[Start of section]

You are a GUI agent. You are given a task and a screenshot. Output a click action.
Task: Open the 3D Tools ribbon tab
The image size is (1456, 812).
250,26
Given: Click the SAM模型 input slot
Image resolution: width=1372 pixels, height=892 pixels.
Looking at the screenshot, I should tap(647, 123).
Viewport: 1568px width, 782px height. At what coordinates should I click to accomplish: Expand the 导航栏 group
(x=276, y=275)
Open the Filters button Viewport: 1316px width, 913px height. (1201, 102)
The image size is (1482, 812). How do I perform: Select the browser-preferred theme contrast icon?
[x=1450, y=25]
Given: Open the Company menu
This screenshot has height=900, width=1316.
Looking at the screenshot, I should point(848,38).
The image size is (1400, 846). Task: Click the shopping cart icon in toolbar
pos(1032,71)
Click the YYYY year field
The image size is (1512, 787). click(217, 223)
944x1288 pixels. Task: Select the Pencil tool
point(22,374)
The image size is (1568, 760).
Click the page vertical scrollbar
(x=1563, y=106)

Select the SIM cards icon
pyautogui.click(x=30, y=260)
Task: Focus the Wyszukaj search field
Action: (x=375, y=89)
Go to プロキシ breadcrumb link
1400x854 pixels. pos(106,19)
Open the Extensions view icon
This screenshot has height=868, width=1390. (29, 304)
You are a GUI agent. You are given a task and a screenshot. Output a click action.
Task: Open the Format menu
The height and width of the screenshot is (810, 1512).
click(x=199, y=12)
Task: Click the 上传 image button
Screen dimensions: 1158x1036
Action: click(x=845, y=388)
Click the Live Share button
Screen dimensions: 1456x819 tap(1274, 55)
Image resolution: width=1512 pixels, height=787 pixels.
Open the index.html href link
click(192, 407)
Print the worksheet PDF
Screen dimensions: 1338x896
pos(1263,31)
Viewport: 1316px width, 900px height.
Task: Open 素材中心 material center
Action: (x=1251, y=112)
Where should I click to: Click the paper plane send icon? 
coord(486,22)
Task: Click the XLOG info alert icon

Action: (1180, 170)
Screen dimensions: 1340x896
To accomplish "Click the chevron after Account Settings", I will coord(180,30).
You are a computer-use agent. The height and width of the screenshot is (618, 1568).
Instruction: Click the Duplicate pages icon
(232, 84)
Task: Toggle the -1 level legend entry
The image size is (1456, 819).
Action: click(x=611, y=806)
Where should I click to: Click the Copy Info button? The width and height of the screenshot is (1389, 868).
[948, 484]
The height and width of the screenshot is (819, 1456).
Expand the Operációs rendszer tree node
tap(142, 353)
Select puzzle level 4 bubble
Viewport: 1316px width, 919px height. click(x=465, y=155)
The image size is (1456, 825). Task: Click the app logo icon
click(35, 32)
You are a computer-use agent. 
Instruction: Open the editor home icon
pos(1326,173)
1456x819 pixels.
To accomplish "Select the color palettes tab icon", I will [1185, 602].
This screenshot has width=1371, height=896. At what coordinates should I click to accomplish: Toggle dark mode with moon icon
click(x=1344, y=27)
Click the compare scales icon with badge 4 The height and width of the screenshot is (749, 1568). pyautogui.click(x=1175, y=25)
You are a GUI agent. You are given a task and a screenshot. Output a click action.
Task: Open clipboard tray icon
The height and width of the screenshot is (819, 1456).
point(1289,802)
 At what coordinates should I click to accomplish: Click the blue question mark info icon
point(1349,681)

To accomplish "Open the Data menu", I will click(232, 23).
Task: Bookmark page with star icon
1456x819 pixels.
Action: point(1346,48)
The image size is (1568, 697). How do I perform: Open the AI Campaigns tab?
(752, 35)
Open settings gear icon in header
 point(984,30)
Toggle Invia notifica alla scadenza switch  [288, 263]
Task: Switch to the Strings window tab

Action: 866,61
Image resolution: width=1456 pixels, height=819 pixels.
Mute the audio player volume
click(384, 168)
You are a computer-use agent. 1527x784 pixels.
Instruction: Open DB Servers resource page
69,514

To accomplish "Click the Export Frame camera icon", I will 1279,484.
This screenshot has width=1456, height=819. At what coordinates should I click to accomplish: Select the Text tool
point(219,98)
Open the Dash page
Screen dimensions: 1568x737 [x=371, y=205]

[End of section]

Among the entries above, identify all lines with "menu" and copy them.

▸ WRITTEN RESPONSE:
Given: Open the Company menu
Task: Open the Format menu
To accomplish "Open the Data menu", I will click(232, 23).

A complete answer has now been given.